Workout of the Day

Take A Stand


What if the way you stand is leading to pain and dysfunction? That hip pain? Low back ache? That weird shoulder?

Standing is about as basic as it gets, but that doesn’t mean there aren’t better and worse ways to go about it. And while it’s common practice to link mysterious injuries or aches and pains to something that must have gone awry in your physical activity regimen, simple things like sitting, laying, walking, and standing are often the bigger culprit in nagging ailments. Yes, deadlifting poorly will absolutely hurt your low back; but to assume that you can sit/lay/walk/stand haphazardly for the 23 hours that you’re not exercising every day and get away with it is a mistake. It’s a simple game of numbers.

A few simple cues give us a good jumping off point for fixing our position when we stand (and this applies neatly to our walking and sitting, too).

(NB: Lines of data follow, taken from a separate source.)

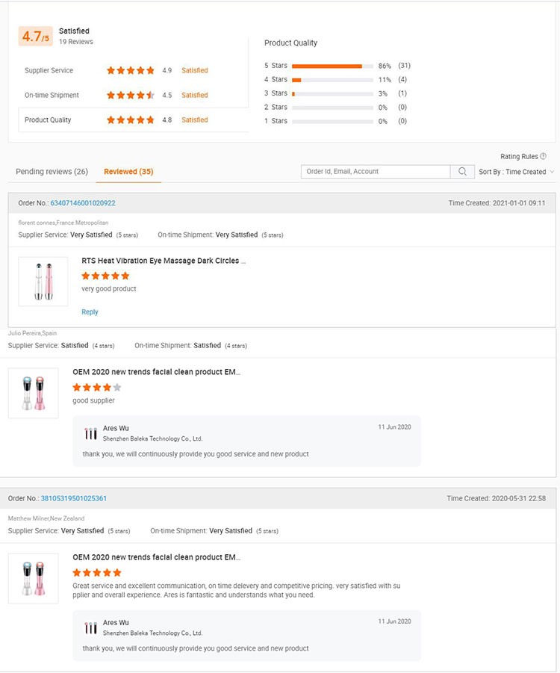
Task: Click the 4 Stars rating bar
Action: point(332,80)
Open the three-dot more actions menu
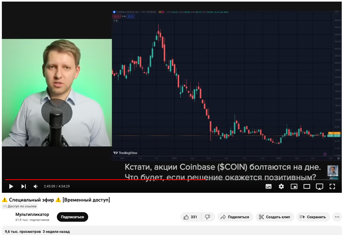The image size is (344, 235). point(337,217)
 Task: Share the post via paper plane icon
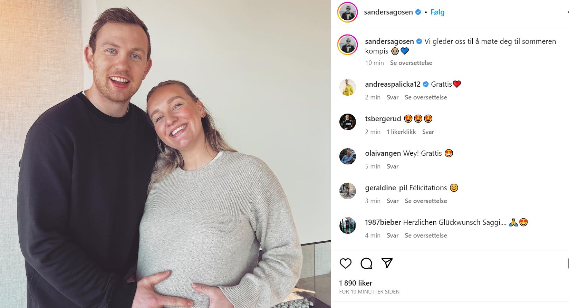click(x=387, y=263)
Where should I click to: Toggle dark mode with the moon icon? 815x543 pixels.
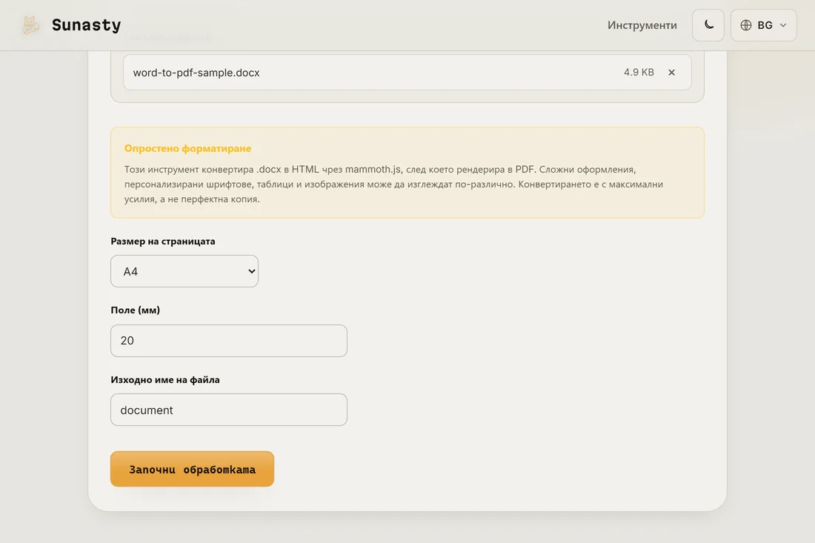708,25
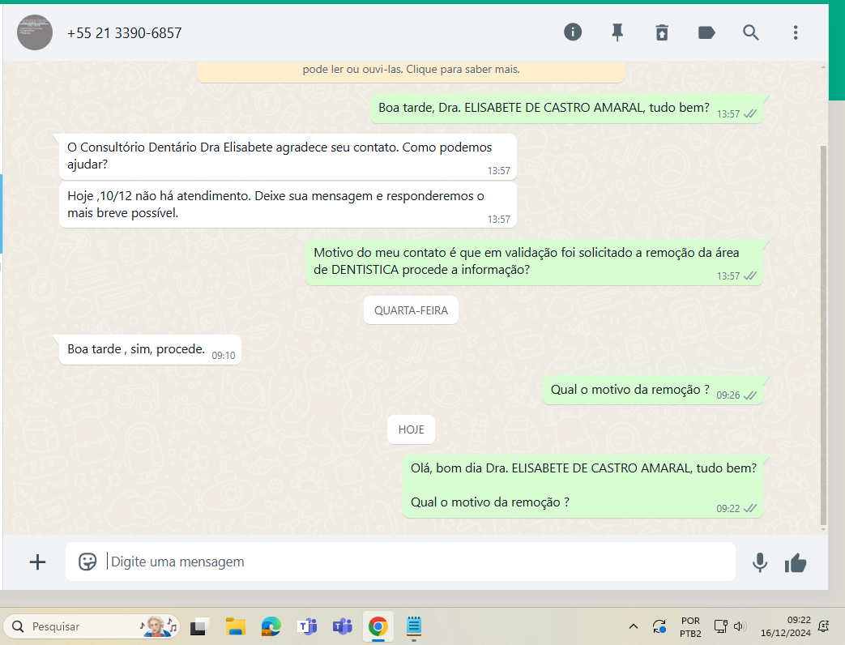This screenshot has width=845, height=645.
Task: Open the three-dot more options menu
Action: click(x=796, y=32)
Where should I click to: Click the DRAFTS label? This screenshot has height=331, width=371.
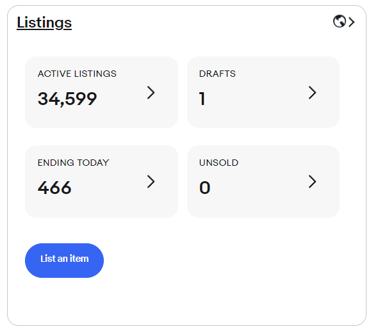[x=217, y=74]
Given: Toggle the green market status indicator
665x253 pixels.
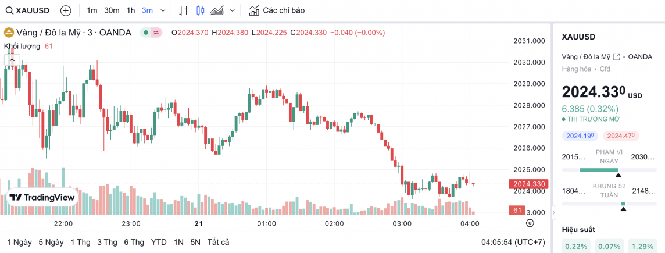Looking at the screenshot, I should pyautogui.click(x=144, y=33).
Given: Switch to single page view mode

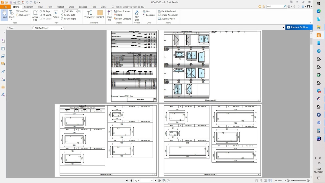Looking at the screenshot, I should pyautogui.click(x=256, y=181).
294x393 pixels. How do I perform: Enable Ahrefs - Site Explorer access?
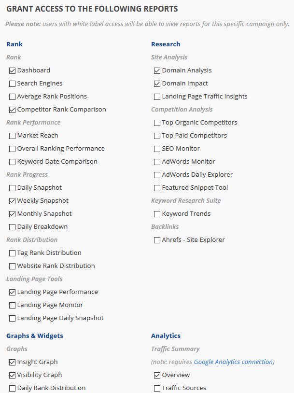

1 - Toes forward. You’re not a duck, so don’t stand like a duck.

2 - Butt and abs “lightly active.” Keeping your glutes and abs lightly “activated” (we’ll call it 50% “on”) will set your hips in a good position and prevent any excess curve in your low back.

3 - Head tall, shoulders back and relaxed. Don’t hang your head in front of your body or slump your shoulders forward -- stack your head, spine, hips, and limbs up like a tower of Lincoln Logs.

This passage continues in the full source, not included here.